The physician began his address with a detailed overview of the procreation process and genetic variances that can occur. He gave an example of a child who was born intersexed—a condition known as Congenital Adrenal Hyperplasia—and how the child’s father rejected him.
“If fathers and relatives [would] reject children born with such rare conditions, how about the church?” Landless asked the audience. “Should it be different?”
Homosexual men, he said, often have anatomical differences in their brains. Post mortem studies of homosexuals and heterosexuals have shown the differences, but it’s unclear whether the variation is causal or associated, Landless said, because the populations studied have been small.
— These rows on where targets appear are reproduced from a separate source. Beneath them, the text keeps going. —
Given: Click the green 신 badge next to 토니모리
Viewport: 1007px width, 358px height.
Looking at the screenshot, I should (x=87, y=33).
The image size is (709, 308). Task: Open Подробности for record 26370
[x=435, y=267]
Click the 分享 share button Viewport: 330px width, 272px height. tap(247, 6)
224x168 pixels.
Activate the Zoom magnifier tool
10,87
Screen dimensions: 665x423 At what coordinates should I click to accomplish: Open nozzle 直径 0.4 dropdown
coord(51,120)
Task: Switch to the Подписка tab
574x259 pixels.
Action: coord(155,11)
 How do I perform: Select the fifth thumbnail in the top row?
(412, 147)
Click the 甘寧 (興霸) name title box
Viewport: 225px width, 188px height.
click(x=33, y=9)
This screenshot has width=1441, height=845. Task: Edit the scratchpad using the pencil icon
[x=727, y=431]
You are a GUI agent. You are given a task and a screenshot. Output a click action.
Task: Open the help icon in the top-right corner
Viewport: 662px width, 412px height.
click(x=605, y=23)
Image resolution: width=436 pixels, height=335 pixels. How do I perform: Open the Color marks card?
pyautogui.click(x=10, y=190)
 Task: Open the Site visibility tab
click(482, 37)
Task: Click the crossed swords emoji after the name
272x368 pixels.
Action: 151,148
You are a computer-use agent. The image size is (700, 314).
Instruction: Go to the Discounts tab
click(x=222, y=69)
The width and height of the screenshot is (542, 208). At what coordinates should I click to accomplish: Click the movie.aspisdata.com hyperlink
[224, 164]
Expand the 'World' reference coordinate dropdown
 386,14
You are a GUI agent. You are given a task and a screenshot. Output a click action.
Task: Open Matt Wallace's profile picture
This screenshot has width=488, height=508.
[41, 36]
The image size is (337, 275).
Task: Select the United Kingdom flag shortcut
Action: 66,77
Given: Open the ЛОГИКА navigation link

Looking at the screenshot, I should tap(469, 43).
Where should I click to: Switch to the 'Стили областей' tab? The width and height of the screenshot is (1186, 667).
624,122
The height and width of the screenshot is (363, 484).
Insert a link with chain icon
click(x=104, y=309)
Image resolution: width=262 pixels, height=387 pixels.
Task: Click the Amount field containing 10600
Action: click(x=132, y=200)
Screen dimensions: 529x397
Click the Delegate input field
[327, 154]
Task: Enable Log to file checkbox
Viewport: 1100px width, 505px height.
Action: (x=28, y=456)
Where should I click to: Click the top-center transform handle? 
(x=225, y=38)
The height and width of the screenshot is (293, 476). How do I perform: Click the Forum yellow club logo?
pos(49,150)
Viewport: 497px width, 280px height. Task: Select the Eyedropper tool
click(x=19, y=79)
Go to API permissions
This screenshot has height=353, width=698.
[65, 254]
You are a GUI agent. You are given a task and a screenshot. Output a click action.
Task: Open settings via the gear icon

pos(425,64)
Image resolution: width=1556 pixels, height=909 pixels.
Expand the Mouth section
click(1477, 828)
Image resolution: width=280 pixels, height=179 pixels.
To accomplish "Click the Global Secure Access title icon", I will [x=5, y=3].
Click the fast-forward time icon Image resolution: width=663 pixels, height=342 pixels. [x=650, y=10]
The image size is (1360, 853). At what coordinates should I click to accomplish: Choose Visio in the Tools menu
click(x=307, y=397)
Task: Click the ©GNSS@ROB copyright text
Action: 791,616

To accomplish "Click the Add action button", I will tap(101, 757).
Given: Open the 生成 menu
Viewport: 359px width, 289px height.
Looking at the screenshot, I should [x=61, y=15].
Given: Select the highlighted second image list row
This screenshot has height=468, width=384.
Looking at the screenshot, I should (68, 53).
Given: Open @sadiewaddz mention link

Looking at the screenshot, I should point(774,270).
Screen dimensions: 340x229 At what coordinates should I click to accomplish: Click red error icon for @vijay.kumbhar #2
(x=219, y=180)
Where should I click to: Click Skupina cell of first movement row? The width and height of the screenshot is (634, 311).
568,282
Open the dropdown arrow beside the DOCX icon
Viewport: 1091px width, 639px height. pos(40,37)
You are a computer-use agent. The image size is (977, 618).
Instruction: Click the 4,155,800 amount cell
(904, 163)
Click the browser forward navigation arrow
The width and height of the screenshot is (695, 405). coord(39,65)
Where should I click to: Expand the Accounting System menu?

The differences show that many homosexual men have a larger superchiasmatic nucleas, which is involved in determining circadian rhythm, as well as larger anterior commissure, which communicates between the brain’s left and right hemispheres.
Some researchers, Landless said, are convinced there is a genetic component to homosexuality, with some searching for a “gay gene,” but there is no consensus on causes for homosexuality in either the medical literature or among professional psychologists. “The jury is definitely not resolved,” he said.
Homosexuals have slightly higher rates of increased non-communicable diseases, including hypertension and a higher cardiovascular age compared to their actual age. And lesbian women, Landless said, are 3.2 times more likely to die of breast cancer than heterosexual women.
“There are very significant health needs in the LGBT group,” Landless said. “We as Adventists are ideally equipped and situated to reach out to them. We as a church need to look to ourselves and understand, ‘Who is my neighbour?’”
Following Landless’ plenary session, several delegates said they appreciated his medical overview and his calls for both compassion and the church’s biblical standard to be upheld.
“He contrasted the physiological picture of what healthy looks like and also the full extent of what brokenness can look like,” said Audrey Andersson, executive secretary of the denomination’s Trans-European Division, based in England. “People can choose how they respond to others’ brokenness.”
Onaolapo Ajibade, executive secretary of the denomination’s West-Central Africa Division, based in Cote d’Ivoire, said since there is no known cause of homosexuality, there is no “cure.”
“In the meantime we have to adopt a Christian approach,” Ajibade said. “Since we don’t know the cause, we have to be sympathetic.”
Before coming to the summit, Ajibade said he questioned whether it was worth the effort and cost.
“Originally I thought this summit was not needed, but having come here and having listened to all the presentations, I’m convinced beyond a reasonable doubt that it is worth it,” he said. “The church is making a spiritual step to equip us to be able to help our brothers and sisters who are in this state.”